Apache Week
   

Copyright 1996-2005
Red Hat, Inc.

First published: 7th February 1997

Gathering Visitor Information: Customising Your Logfiles

Every time a browser hits your site it leaves a trail in your access log. This file is enough to tell you how many hits you received and gives you some basic information about the browser, such as their hostname. But there is a lot more information readily available that you could be gathering. Want to know which browser is most common on your site, or what languages your readers can understand? In Apache 1.2 logging information like this is easy.

First published in Apache Week issue 51 (7th February 1997).

Logging in Apache

Apache uses the TransferLog command set create a single log file for storing details of every request. However Apache's logging capabilities are far more advanced: it can write the log file in any format, it can write multiple log files (each with a different format), and it can send log messages to an external process via a "pipe".

This feature will explain first how to customise the format of your existing log file, then show how to create multiple log files. Finally it will cover how logging works when you have virtual hosts, where you can chose whether to log a virtual host into the main log files or have separate log files for each host.

Customising the Log File Format

The traditional format for web log files looks like this:

jupiter.eu.c2.net - - [03/Feb/1997:00:06:59 +0000] "GET / HTTP/1.0" 200 4571
jupiter.eu.c2.net - - [03/Feb/1997:00:07:00 +0000] "GET /img/awlogo.gif HTTP/1.0" 200 12706

(There are two lines here, both starting with "jupiter.eu.c2.net". If you see more than two, the lines have been wrapped on the screen).

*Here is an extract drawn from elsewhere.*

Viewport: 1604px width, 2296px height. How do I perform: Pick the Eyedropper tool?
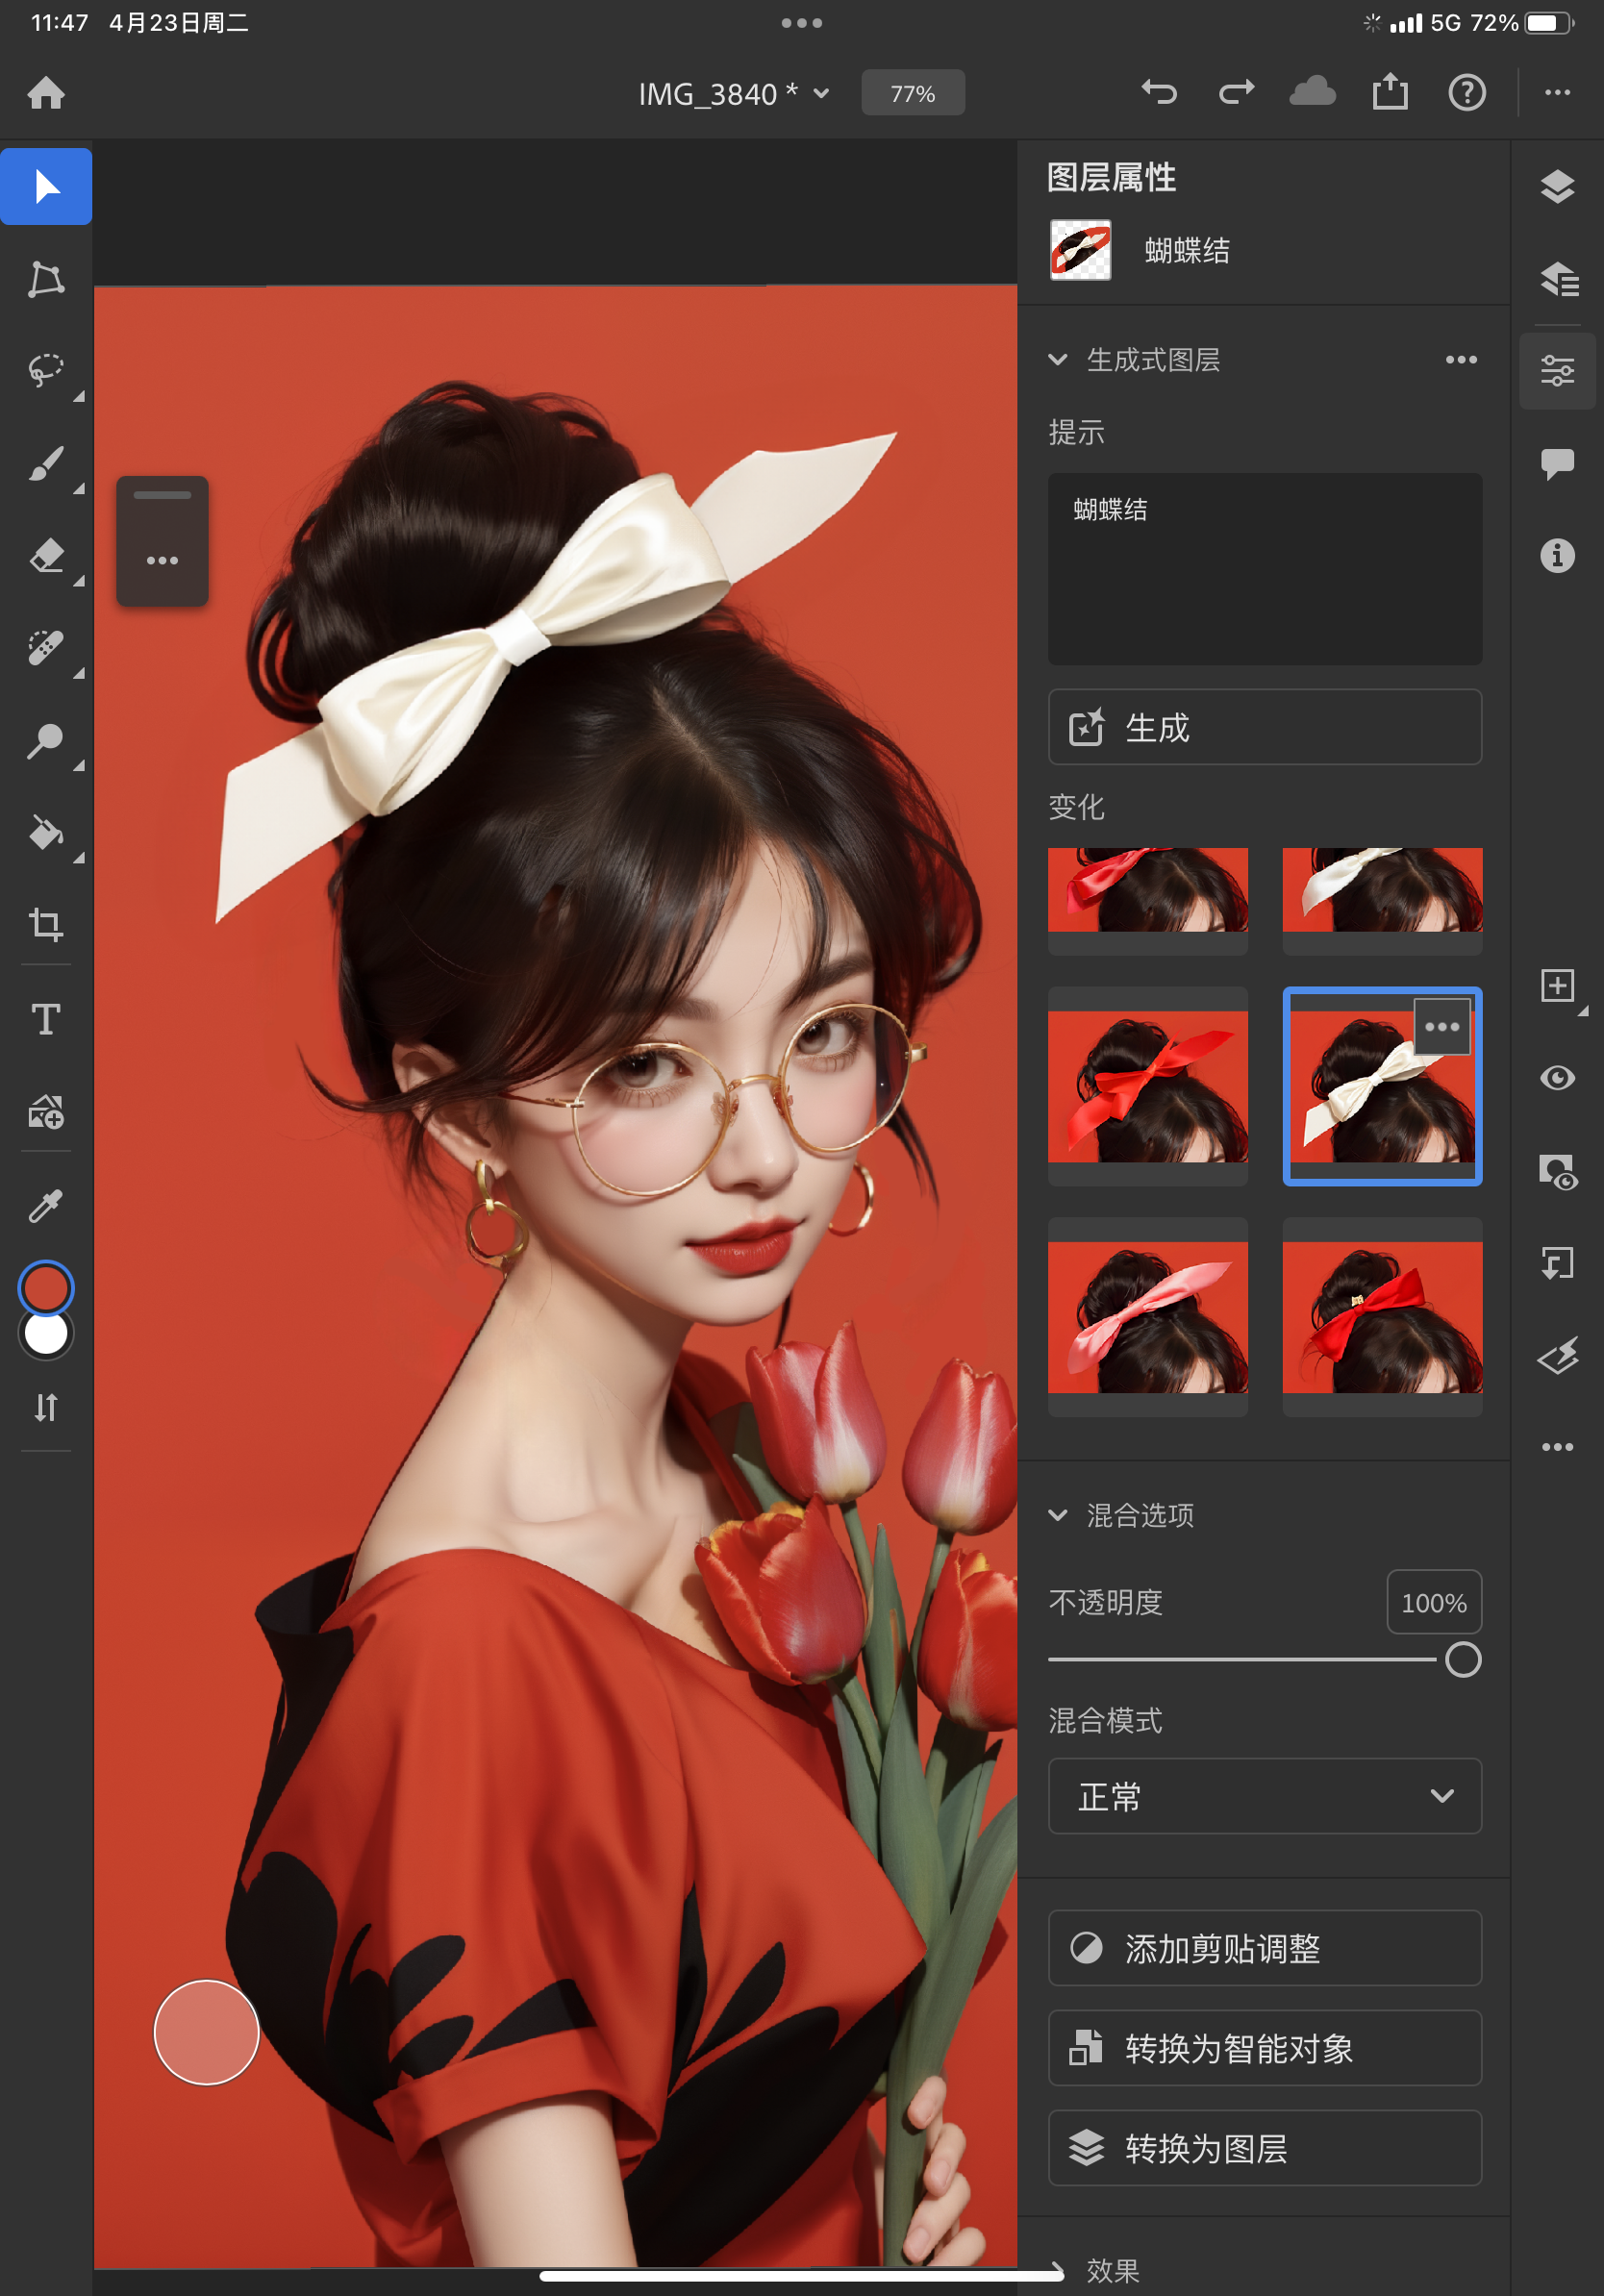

This format is called the common log format and is standard across most web servers (although it is not very well documented). There are various tools to analyse data in this format, and it is not too difficult to write custom tools (in, say, perl) to extract the data. But the lack of a common field delimiter makes such tools more complex than necessary and prevents the use of simple Unix programs such as cut.

You can customise this format. There are probably two common reasons for doing this: firstly, to make the format simpler by using a common delimiter character, and secondly to log addition information such as the browser type at the end of each line (placing it at the end means the file can still be analysed by standard log analysis programs).

You customise the format by telling Apache a format to use. Special character sequences are used to represent specific information. For example, the sequence %h will be replaced with the name of the remote host. The common log format is defined like this:

  %h %l %u %t "%r" %>s %b

Additional sequences here are %l (the remote username, if using identd), %u (the HTTP authenticated username, if any), %t (the time in common-log format), %r (the request), %s (the returned status) and %b (the number of bytes in the document served).

Say, for example, you would prefer a file format with a common delimiter character between each field, so that you could use cut or write very simple perl scripts to extract the data. Using the common log format above as a guide, you could use

  %h|%l|%u|%t|%r|%>s|%b

Here the | character is being used as a delimiter. Note that this can cause problems if this occurs within a field (which is possible in the %r request field).

To set this format for your log file, you use the LogFormat directive. For example

  LogFormat "%h|%l|%u|%t|%r|%>s|%b"

Logging Browser and User Information

The % sequences introduced so far let you log various aspects of the request. There are some more sequences (covered below) that log additional aspects of the request. However one of the most important features of the custom log format is being able to log any of the request headers supplied by the browser. This lets you log things like the users language preferences, browsers type and the page they just came from.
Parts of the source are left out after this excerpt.